## Train a Scikit-Learn Model using SageMaker
#### Bring Your Own Container (BYOC)

### 1. Create Train Script 

In [1]:
%%file train
#!/usr/bin/env python

from sklearn.neighbors import KNeighborsClassifier
import pandas as pd
import numpy as np
import pickle
import os


np.random.seed(123)

# Define paths for Model Training inside Container.
INPUT_PATH = '/opt/ml/input/data'
OUTPUT_PATH = '/opt/ml/output'
MODEL_PATH = '/opt/ml/model'
PARAM_PATH = '/opt/ml/input/config/hyperparameters.json'

# Training data sitting in S3 will be copied to this location during training when used with File MODE.
TRAIN_DATA_PATH = f'{INPUT_PATH}/train'
TEST_DATA_PATH = f'{INPUT_PATH}/test'

def train():
    print("------- [STARTING TRAINING] -------")
    train_df = pd.read_csv(os.path.join(TRAIN_DATA_PATH, 'train.csv'), names=['class', 'bmi', 'diastolic_bp_change', 'systolic_bp_change', 'respiratory_rate'])
    train_df.head()
    X_train = train_df[['bmi', 'diastolic_bp_change', 'systolic_bp_change', 'respiratory_rate']]
    y_train = train_df['class']
    knn = KNeighborsClassifier()
    knn.fit(X_train, y_train)
    # Save the trained Model inside the Container
    with open(os.path.join(MODEL_PATH, 'model.pkl'), 'wb') as out:
        pickle.dump(knn, out)
    print("------- [TRAINING COMPLETE!] -------")
    
    print("------- [STARTING EVALUATION] -------")
    test_df = pd.read_csv(os.path.join(TEST_DATA_PATH, 'test.csv'), names=['class', 'bmi', 'diastolic_bp_change', 'systolic_bp_change', 'respiratory_rate'])
    X_test = train_df[['bmi', 'diastolic_bp_change', 'systolic_bp_change', 'respiratory_rate']]
    y_test = train_df['class']
    acc = knn.score(X_test, y_test)
    print('Accuracy = {:.2f}%'.format(acc * 100))
    print("------- [EVALUATION DONE!] -------")

if __name__ == '__main__':
    train()

Overwriting train


### 2. Create Serve Script

In [2]:
%%file serve
#!/usr/bin/env python

from flask import Flask, Response, request
from io import StringIO
import pandas as pd
import numpy as np
import logging
import pickle
import json
import os


app = Flask(__name__)

MODEL_PATH = '/opt/ml/model'

# Singleton Class for holding the Model
class Predictor:
    model = None
    
    @classmethod
    def load_model(cls):
        print('[LOADING MODEL]')
        if cls.model is None:
            with open(os.path.join(MODEL_PATH, 'model.pkl'), 'rb') as file_:
                cls.model = pickle.load(file_)
        print('MODEL LOADED!')
        return cls.model
    
    @classmethod
    def predict(cls, X):
        X = X.reshape(1, -1)
        clf = cls.load_model()
        return clf.predict(X)

@app.route('/ping', methods=['GET'])
def ping():
    print('[HEALTH CHECK]')
    model = Predictor.load_model()
    status = 200
    if model is None:
        status = 404
    return Response(response={"HEALTH CHECK": "OK"}, status=status, mimetype='application/json')

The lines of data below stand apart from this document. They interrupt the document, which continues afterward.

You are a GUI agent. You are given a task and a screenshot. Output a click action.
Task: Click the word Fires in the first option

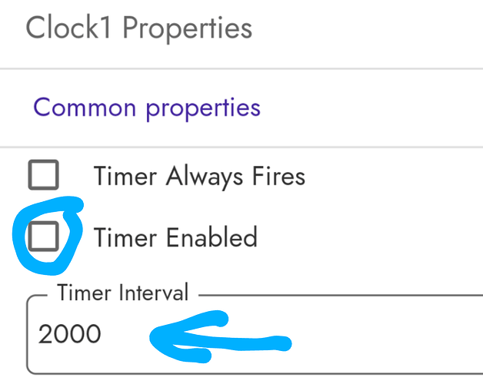coord(278,177)
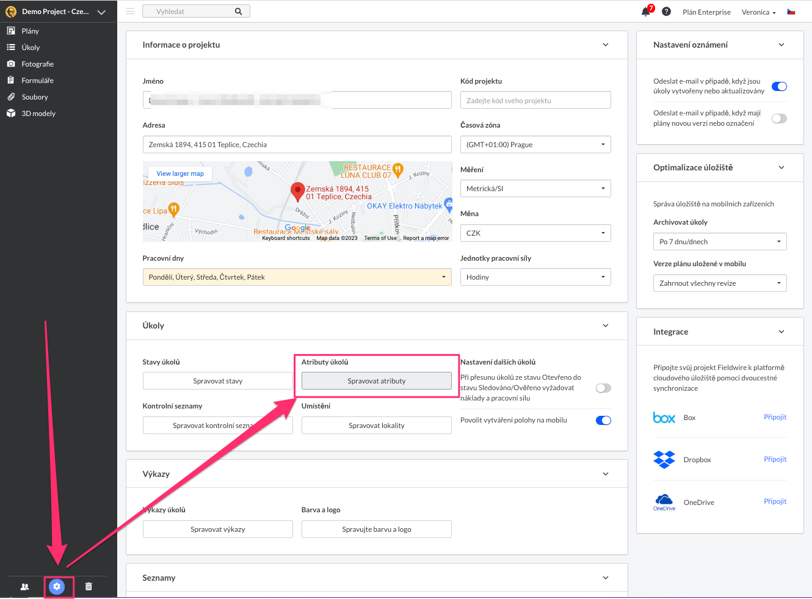This screenshot has height=599, width=812.
Task: Open the Měna currency dropdown
Action: click(535, 233)
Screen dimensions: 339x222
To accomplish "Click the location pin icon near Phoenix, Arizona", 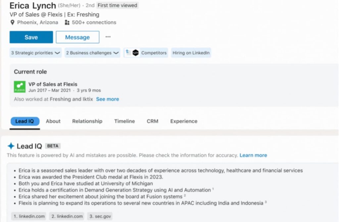I will tap(13, 22).
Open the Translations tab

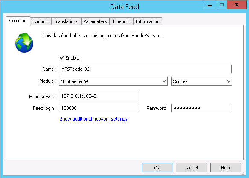[66, 21]
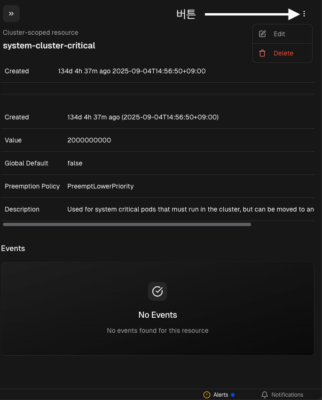
Task: Open the Alerts label in the status bar
Action: 220,395
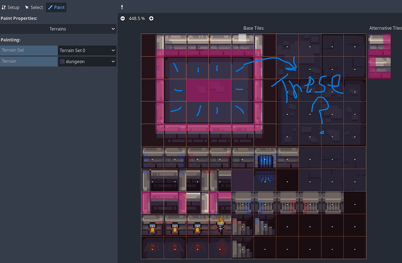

@app.route('/invocations', methods=['POST'])
def invoke():
    data = None
    if request.content_type == 'application/json':
        data = request.data
        data = json.loads(data.decode('utf8'))
        features = data['instances']
        features = np.array(features)
    else:
        return Response(response='This Predictor only supports JSON data', status=415, mimetype='text/plain')

    prediction = Predictor.predict(features)    
    result = {'predictions': prediction.tolist()}
    result = json.dumps(result, indent=2).encode('utf-8')
    return Response(response=result, status=200, mimetype='application/json')

if __name__ == '__main__':
    app.run(host='0.0.0.0', port=8080)

Overwriting serve


### 3. Build a Docker Image and Push to ECR

<p>Build the docker image and push to ECR and have the image URI handy for the next steps.</p>

#### Build Dockerfile

In [3]:
!docker build -t sagemaker-byoc-sklearn -f Dockerfile .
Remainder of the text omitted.